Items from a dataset
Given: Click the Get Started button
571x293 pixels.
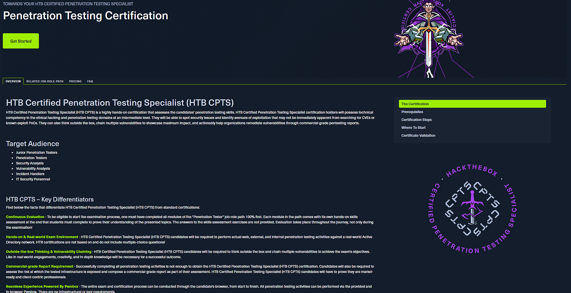Looking at the screenshot, I should (20, 41).
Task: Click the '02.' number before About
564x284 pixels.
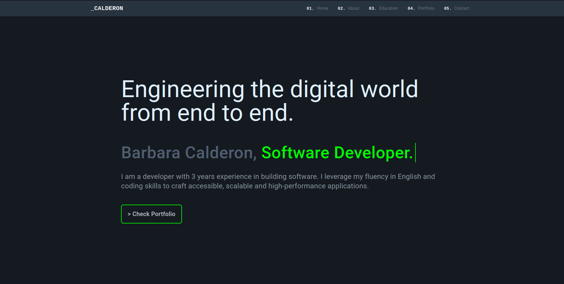Action: pos(341,8)
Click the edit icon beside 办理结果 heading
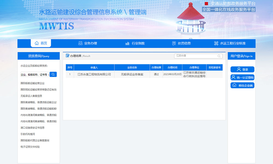The width and height of the screenshot is (273, 164). 67,56
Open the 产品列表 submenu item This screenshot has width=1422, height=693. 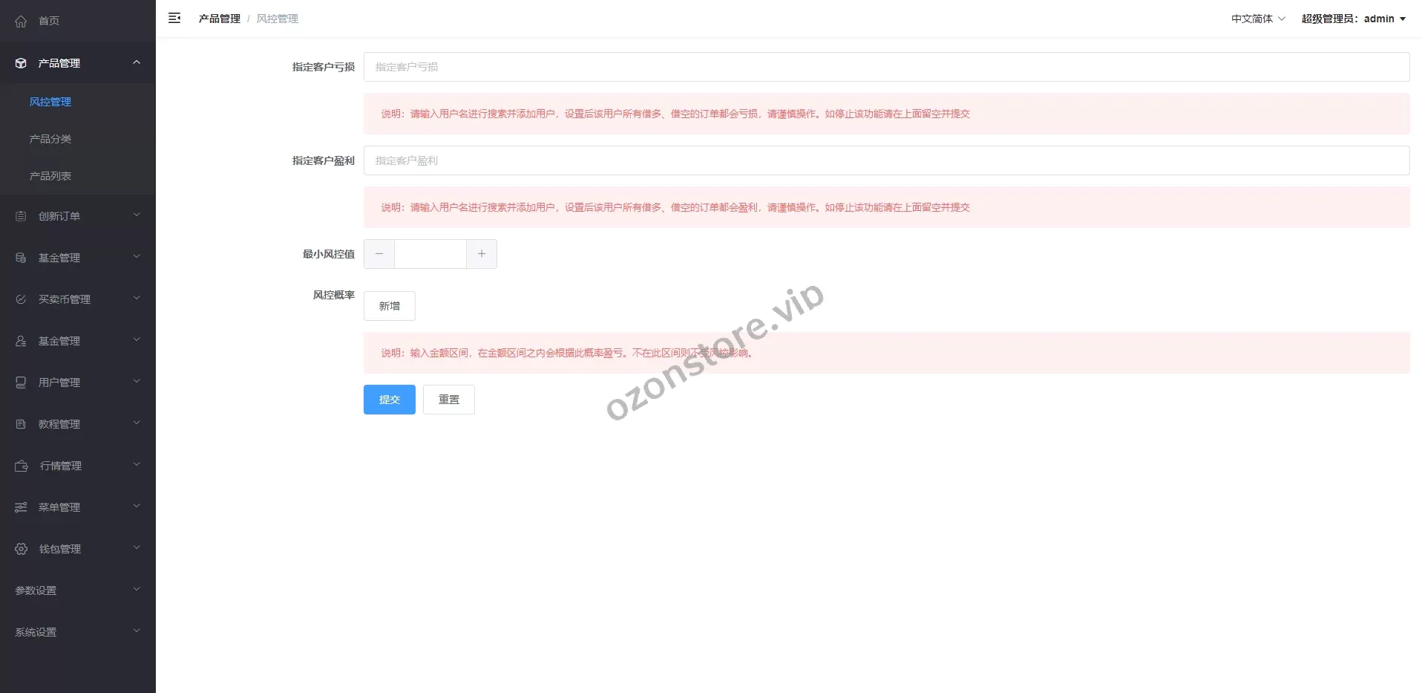pos(50,176)
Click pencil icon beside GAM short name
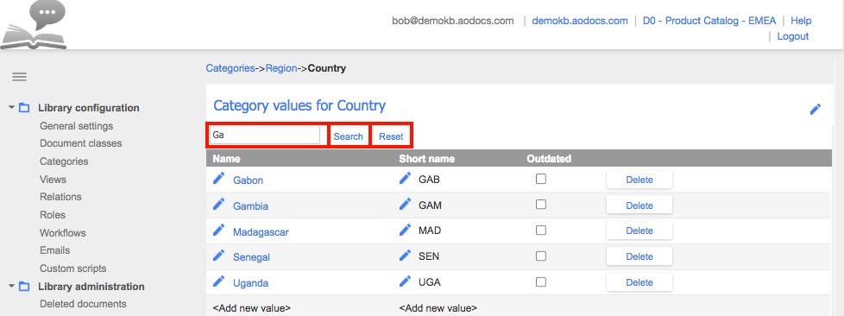This screenshot has height=316, width=844. tap(405, 205)
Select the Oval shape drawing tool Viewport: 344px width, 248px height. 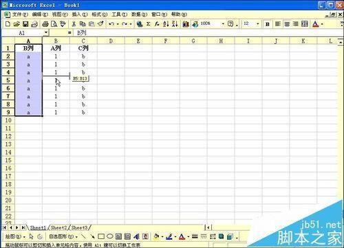tap(110, 236)
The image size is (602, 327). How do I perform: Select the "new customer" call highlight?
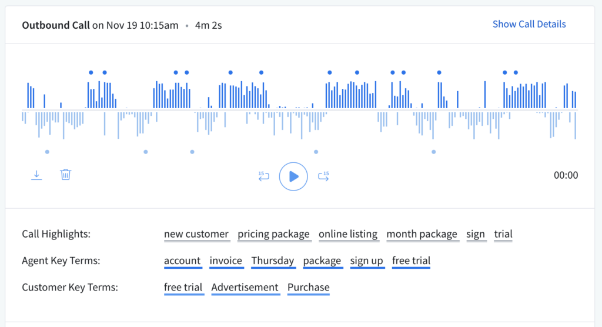[x=196, y=234]
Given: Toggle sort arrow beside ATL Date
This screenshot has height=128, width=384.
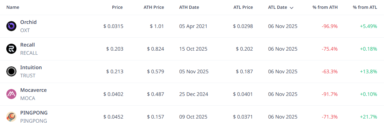Looking at the screenshot, I should point(291,8).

--- GOAL OF THE EXERCISE ---
Pictures are to be left out when the lines from the one containing "Given: Toggle sort arrow beside ATL Date" through the end of the records above are repeated exactly; no other line is wanted.

--- EXERCISE SOLUTION ---
Given: Toggle sort arrow beside ATL Date
This screenshot has height=128, width=384.
Looking at the screenshot, I should point(291,8).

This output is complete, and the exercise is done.